• **Document excerpt**

Absolute Maximum and Minimum Values

f is continuous in the interval I = [a, b]. f has both absolute

maximum and minimum values, and f has at least one value in the interval I;

Theorem

f be a continuous function in the interval I. f is a differentiable function in the Interval I. c be any point

a) f’(c) =0 if f gets its absolute maximum value at point c.

b) f’(c) =0 if f gets its absolute minimum value at point c.

We have a few working rules to find these values:

Step 1: Finding the critical points

Find f’(x) =0 or not differentiable;

Step 2: Take the extreme points in the interval.

Step 3: calculate all the values of f found above in steps 1,2;

Step 4: Find the maximum and minimum values that are found in Step 3. Among those maximum values, the greatest value of f will be the absolute maximum, and the least value will be the absolute minimum value of f.

• **Information shown**

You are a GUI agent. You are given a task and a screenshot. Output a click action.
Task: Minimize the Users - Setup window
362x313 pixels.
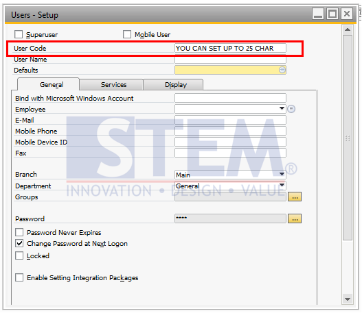point(318,14)
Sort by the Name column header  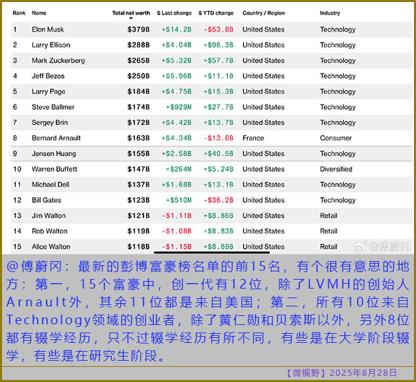pos(39,13)
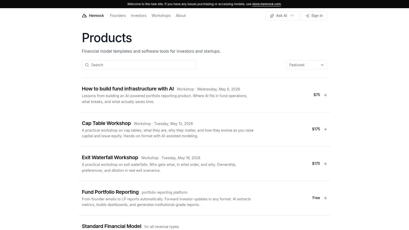The image size is (409, 230).
Task: Click the magnifier icon in search bar
Action: pyautogui.click(x=87, y=65)
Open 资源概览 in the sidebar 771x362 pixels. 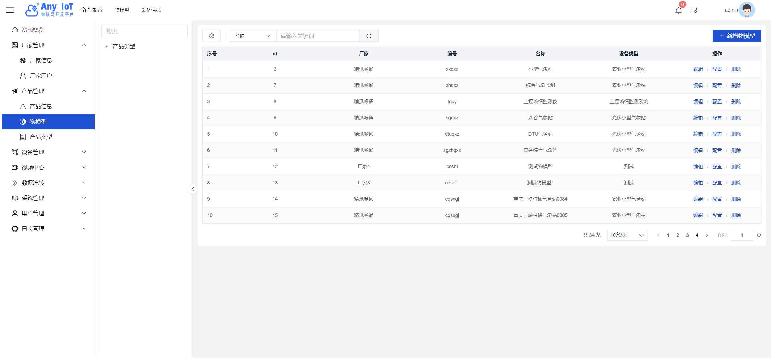[33, 30]
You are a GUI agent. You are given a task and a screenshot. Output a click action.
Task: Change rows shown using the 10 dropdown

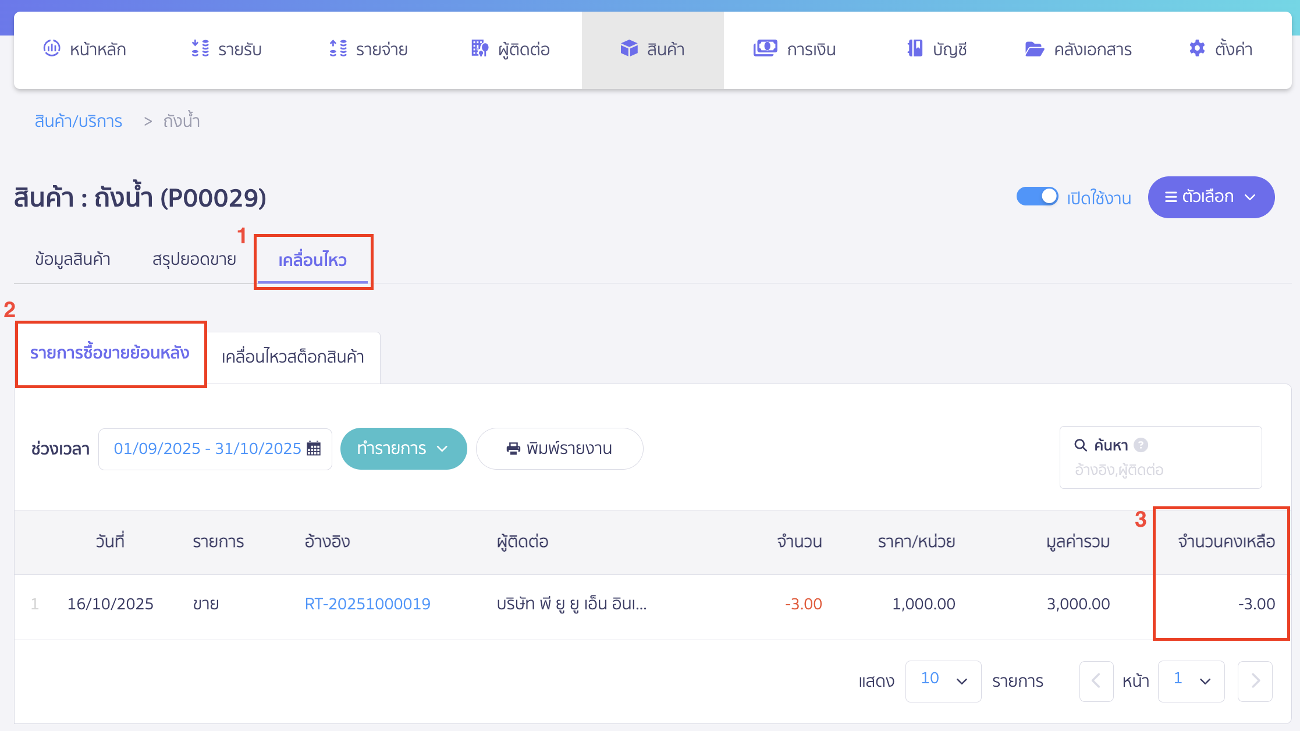pos(943,681)
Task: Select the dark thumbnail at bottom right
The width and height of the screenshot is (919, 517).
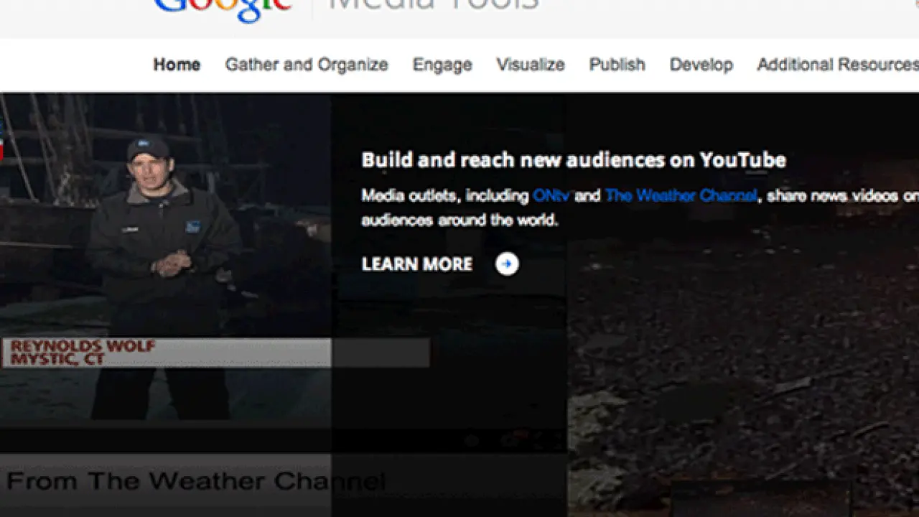Action: click(761, 499)
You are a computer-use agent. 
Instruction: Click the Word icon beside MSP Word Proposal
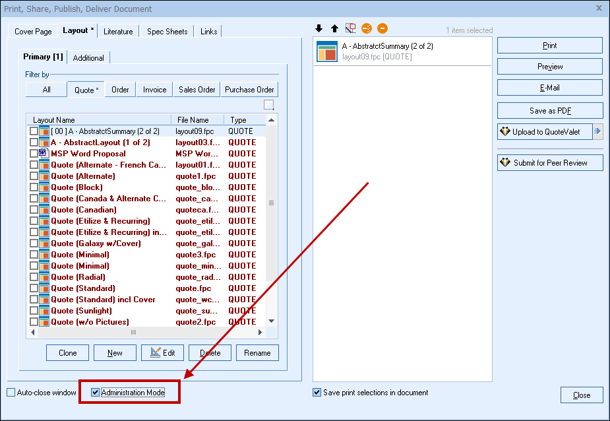click(x=44, y=153)
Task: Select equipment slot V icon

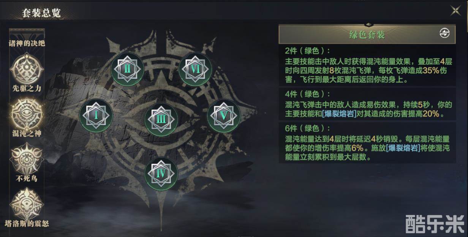Action: click(x=224, y=116)
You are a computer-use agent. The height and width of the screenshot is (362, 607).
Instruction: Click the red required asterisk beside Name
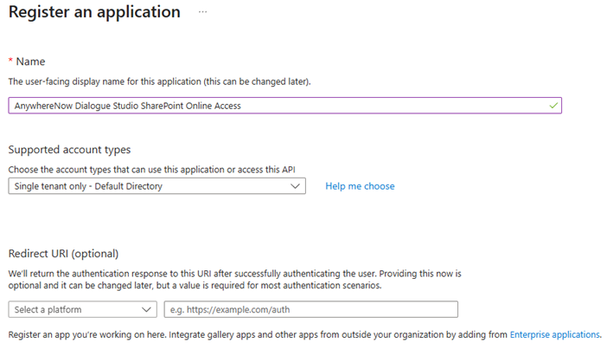(10, 61)
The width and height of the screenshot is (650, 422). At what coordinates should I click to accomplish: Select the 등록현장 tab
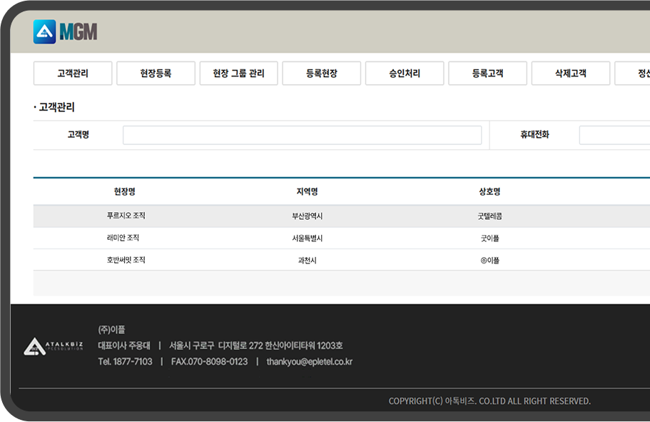[322, 74]
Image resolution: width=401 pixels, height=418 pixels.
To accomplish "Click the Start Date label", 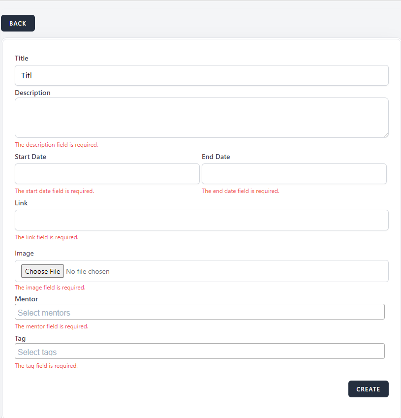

• **Work required**
In the excerpt on absolute maximum and minimum values, translate the sentence "Step 2: Take the extreme points in the interval." into Spanish.

• **Correct result**
Paso 2: Tome los puntos extremos en el intervalo.